Kosakonia cowanii

Scientific classification
- Domain: Bacteria
- Kingdom: Pseudomonadati
- Phylum: Pseudomonadota
- Class: Gammaproteobacteria
- Order: Enterobacterales
- Family: Enterobacteriaceae
- Genus: Kosakonia
- Species: K. cowanii
- Binomial name: Kosakonia cowanii Inoue et al. 2001

= Kosakonia cowanii =

- Genus: Kosakonia
- Species: cowanii
- Authority: Inoue et al. 2001

Species of bacterium

Kosakonia cowanii is a Gram-negative, motile, facultatively-anaerobic, rod-shaped species in the genus Kosakonia. The species is typically associated with natural environments and is found in soil, water, and sewage. K. cowanii is associated with plant pathogens that exhibit symptoms of severe defoliation and plant death. This species, originally referred to as NIH Group 42, was first proposed in 2000 as a potential member of the family Enterobacteriaceae. The name of this species honors S. T. Cowan, an English bacteriologist, for his significant contributions to the field of bacterial taxonomy.

==Phenotypic characterization==
Kosakonia cowanii is phenotypically defined as being a Gram-negative, motile, and facultative anaerobic bacterium.
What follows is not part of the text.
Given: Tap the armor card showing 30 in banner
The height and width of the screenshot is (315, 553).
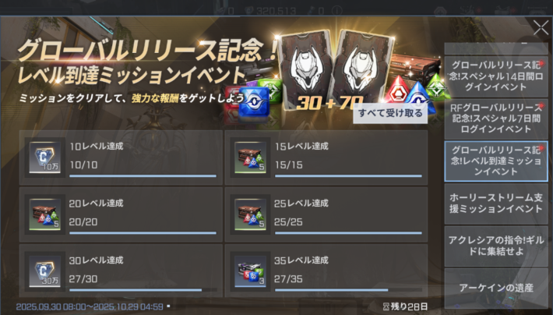Looking at the screenshot, I should point(305,70).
The morphology of this bacterium is described as being cream colored when cultured on non-selective, YDC (Yeast extract-dextrose-CaCO_{3}) medium. When tested for enzyme production, K. cowanii is asparagine and catalase positive, while also being urease and oxidase negative. When originally introduced as NIH Group 42, seventy traditional phenotypic characteristics were determined and listed by Kohaku et al.

==Genotypic characterization==
The diversity of strains present in the Kosakonia cowanii species have been confirmed through analysis of DNA G+C content and DNA-DNA Hybridization results, which involves the hybridizing (annealing) of putative strains to K. cowanii LMG 23569T. A DNA similarity of 70% or greater indicates that strains of interest are the same species. When testing for DNA-DNA similarity comparing the rpoB gene of K. cowanii, the strains BCC 009, BCC 011, BCC 078 showed 76% to 92% DNA similarity.
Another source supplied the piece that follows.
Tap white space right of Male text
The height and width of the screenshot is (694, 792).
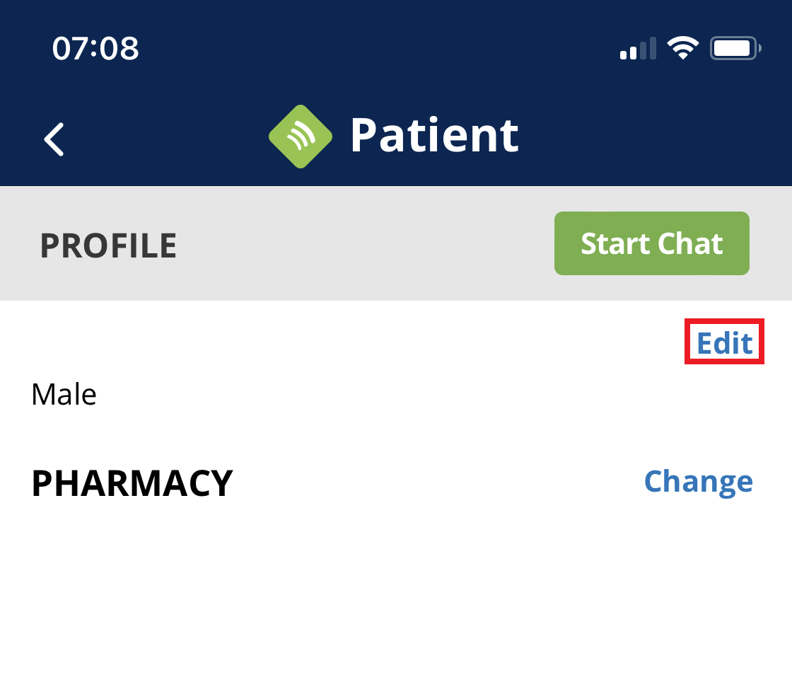424,394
N.B. Using a multilocus sequence analysis (MLSA) approach, based on partial sequencing of protein-encoding genes (gyrB, rpoB, infB and atpD), this species was reclassified to the genus Kosakonia, so that its name is more properly given as Kosakonia cowanii.

==Microbiology==
Isolates of Kosakonia cowanii were extracted from leaf tissue of the Eucalyptus trees. To determine the overall relatedness of the isolated strains, 16S rRNA gene sequencing was utilized. The 16S rRNA gene is commonly implemented for sequencing and inferring relatedness of isolates, because it is highly conserved. Phylogenetically related strains of K. cowanii, determined through 16S rRNA gene sequencing and rpoB gene sequencing, include BCC 078, BCC 074, BCC 008, BCC 011 and BCC 009.

==Diversity==
When comparing the DNA from a representative strain of NIH Group 42 and DNA from 35 other species of Enterobacteriaceae by DNA-DNA hybridization, it was found that the degree of reassociation ranged from 5–38% at 70 °C. Because of its unique phenotypic characteristics and its distinct separation from other species of Enterobacteriaceae by DNA hybridization, there is sufficient evidence that constitutes K. cowanii a separate species in the family Enterobacteriaceae.